The reason Trayvon ended up in limbo those last two years of his life was because he lost the one place he called home, the house where he had spent the majority of his of time from the age of 3 until the age of 15, the home of Alicia Stanley, Tracy Martin’s second wife and Trayvon’s stepmother.
When Tracy left Alicia for his new girlfriend, Brandy Green, Trayvon was 15. It was at this time Trayvon began to fall apart, and there was no one readily available to put the pieces back together.
In “Rest in Power” the producers do not so much as mention Stanley. Almost no one in the media did when the story was in the news.
“I’m here with you to let people know that I exist,” Stanley told CNN’s Anderson Cooper during the run-up to the trial. “And I would not sit back anymore and take the lies that’s out there being told. I’m the one that went to them football games. I’m the one that was there when he was sick.”
The producers of “Rest in Power” have edited Stanley’s life out of the narrative. That is no surprise. The news media did the same during the trial. Team Trayvon’s relentless propaganda campaign worked much better with just one grieving mom and dad representing the fallen son.

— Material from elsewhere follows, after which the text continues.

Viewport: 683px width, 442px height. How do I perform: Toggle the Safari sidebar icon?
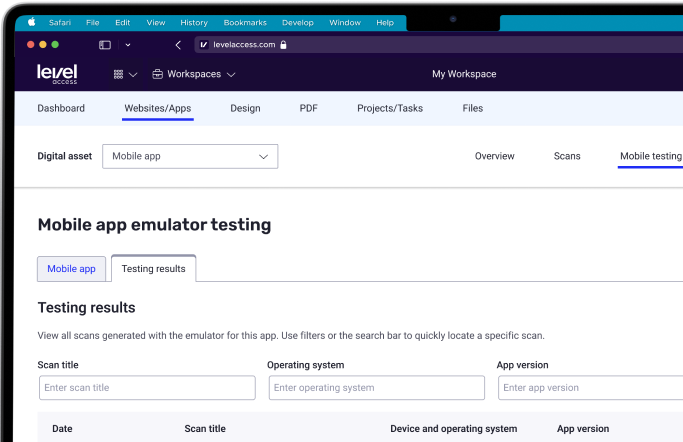pyautogui.click(x=104, y=45)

At the time of his death, everyone claimed to know Trayvon, but no one really did, not even Alicia Stanley. She thought it impossible Trayvon would start a fight. “He’s not what the media make him out to be,” Stanley told Cooper, “this thug.”

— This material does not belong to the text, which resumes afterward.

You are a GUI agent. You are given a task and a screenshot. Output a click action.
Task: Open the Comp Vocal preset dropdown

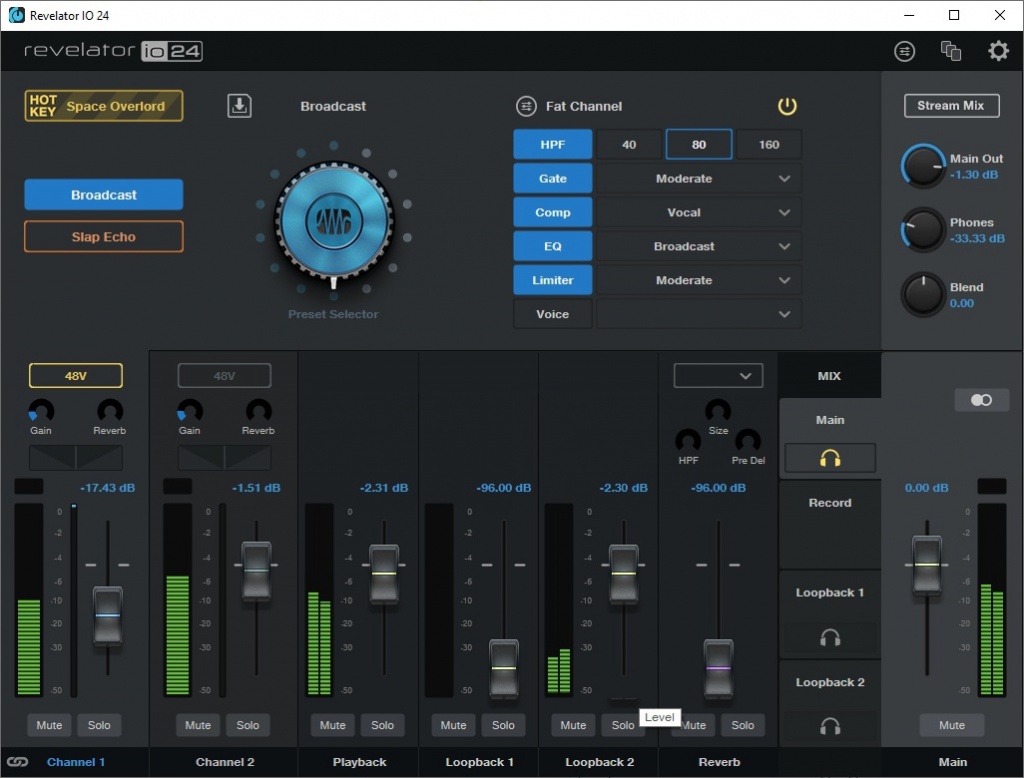point(698,213)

In reality, Martin was well on the road to thugdom. He hadn’t played football in years. His grades had tanked. His behavior had deteriorated. As Fulton knew, Martin had not passed the FCAT, Florida’s major standardized test, which is required for graduation.
On March 26, just days after Barack Obama’s “If I had a son” manifesto, the Miami Herald dug a little deeper. It published a piece whose very title – “Multiple suspensions paint complicated portrait of Trayvon Martin” – should have caused the other media to put a brake on Martin’s canonization.
The A and B student of those first weeks post-shooting who “majored in cheerfulness” had apparently been suspended three times during the current school year and “had a spotty school record.”
The most troubling of those suspensions was handed down in October 2011, four months before Martin’s death. Martin was seen in an “unauthorized area,” but that wasn’t the half of it.
A school police officer saw him in that area “hiding and being suspicious.” There he had written “WTF” on a locker.
The next day the officer rifled through Martin’s book bag looking for the offending marker and found something more interesting: 12 pieces of women’s jewelry, a watch and a large flathead screwdriver the officer described as a “burglary tool.”
In February, Martin was suspended for the third time, on this occasion for carrying a plastic bag with marijuana residue and a marijuana pipe.
When Zimmerman first saw Martin, he told the dispatcher, “This guy looks like he’s up to no good or he’s on drugs or something. It’s raining, and he’s just walking around looking about.”
Given Martin’s school record and the fact that the police found a burglary tool near the body, Zimmerman was likely right on all counts.
Most of this information was kept from the jury. Had the prosecution introduced character witnesses the way the talking heads insisted they should, this all could have come out.
And maybe if it had, we would have been spared the unseemly propaganda of “Rest in Power.”